(Dataset excerpts)
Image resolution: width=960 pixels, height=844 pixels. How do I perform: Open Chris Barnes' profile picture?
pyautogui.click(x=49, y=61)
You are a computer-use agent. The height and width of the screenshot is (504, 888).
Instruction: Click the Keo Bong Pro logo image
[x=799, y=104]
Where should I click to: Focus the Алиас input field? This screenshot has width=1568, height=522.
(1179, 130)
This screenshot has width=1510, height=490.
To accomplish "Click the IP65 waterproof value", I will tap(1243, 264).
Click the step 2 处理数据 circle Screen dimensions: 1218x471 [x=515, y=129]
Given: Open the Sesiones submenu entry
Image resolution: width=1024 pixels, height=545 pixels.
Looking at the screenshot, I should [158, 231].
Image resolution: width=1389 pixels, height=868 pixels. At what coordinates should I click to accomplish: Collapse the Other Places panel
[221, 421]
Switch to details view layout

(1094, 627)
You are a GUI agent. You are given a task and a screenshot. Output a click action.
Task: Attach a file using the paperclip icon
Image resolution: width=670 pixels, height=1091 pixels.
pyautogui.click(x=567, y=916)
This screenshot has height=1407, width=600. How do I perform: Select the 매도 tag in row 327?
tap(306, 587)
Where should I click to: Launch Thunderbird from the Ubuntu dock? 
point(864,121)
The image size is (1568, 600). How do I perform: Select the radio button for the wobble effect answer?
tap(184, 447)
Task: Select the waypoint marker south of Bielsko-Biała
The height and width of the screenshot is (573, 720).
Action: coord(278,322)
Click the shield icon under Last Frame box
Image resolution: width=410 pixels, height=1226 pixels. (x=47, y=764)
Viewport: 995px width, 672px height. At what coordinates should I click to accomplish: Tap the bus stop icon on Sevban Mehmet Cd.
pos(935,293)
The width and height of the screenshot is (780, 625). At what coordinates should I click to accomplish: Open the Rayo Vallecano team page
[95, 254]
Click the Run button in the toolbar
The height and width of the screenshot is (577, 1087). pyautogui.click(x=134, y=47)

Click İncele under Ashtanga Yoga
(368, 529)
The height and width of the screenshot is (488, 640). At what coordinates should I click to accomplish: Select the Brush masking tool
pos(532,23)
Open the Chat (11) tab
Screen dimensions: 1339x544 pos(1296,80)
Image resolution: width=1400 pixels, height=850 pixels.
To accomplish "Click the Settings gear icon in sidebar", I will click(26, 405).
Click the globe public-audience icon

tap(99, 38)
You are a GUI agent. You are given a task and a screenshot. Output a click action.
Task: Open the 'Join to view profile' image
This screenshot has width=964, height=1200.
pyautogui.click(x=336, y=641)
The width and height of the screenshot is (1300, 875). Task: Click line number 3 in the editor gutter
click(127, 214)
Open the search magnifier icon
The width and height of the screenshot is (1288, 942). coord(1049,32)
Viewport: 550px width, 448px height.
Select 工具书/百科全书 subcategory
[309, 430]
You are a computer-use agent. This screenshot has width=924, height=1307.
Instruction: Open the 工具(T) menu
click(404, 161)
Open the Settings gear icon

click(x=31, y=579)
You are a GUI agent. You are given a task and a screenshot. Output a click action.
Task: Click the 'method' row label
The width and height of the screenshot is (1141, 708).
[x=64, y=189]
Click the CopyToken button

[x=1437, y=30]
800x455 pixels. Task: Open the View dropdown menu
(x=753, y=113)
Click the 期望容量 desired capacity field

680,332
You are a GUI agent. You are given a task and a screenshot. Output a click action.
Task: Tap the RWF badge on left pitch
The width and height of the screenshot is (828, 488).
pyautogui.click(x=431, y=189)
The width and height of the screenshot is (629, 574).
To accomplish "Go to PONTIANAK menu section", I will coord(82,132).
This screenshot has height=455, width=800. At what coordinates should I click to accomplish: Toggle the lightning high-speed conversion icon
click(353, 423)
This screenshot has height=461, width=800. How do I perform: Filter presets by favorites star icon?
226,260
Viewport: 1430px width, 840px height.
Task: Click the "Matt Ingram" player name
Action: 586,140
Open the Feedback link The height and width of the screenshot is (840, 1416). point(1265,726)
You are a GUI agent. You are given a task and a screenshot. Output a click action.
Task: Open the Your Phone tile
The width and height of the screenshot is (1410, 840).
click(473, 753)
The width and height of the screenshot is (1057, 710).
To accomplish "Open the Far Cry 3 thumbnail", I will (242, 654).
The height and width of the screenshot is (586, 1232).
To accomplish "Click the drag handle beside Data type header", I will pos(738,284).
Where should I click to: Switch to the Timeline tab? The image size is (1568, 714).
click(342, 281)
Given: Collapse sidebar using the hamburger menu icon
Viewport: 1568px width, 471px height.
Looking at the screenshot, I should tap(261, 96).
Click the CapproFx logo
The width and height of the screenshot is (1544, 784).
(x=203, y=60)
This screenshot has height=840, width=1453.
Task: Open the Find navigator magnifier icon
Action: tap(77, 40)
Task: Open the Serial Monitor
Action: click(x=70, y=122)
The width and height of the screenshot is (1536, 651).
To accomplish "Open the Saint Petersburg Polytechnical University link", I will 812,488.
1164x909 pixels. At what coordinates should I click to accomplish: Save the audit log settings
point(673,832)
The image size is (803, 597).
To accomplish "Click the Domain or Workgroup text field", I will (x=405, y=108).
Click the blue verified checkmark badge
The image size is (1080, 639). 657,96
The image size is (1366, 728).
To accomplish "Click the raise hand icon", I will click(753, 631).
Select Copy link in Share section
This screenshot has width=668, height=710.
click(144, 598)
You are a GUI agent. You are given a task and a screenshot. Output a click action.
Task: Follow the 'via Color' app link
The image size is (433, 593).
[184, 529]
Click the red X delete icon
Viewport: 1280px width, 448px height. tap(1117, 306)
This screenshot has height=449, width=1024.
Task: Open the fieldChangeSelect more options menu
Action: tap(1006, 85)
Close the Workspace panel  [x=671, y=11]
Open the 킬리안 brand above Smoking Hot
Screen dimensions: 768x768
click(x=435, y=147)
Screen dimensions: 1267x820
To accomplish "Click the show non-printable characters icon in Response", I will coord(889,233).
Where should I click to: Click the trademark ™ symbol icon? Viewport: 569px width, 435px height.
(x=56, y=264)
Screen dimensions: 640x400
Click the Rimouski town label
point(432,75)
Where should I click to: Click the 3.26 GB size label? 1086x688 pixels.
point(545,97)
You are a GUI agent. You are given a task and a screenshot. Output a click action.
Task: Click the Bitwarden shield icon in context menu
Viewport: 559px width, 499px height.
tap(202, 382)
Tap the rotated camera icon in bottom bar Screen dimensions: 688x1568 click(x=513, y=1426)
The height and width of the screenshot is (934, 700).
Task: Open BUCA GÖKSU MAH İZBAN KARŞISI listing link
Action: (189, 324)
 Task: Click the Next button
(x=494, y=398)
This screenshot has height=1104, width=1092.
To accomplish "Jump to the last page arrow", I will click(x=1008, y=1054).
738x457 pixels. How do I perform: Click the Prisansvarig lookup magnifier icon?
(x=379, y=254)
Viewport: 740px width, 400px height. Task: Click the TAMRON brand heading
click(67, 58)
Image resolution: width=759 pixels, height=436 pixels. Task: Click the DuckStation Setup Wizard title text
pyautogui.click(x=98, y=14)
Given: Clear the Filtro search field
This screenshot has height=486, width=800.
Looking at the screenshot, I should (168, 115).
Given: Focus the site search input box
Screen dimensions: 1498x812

• [What is expected] Count every line of the records that holds "using". State the number, nothing else.

• [Answer to this exercise] 2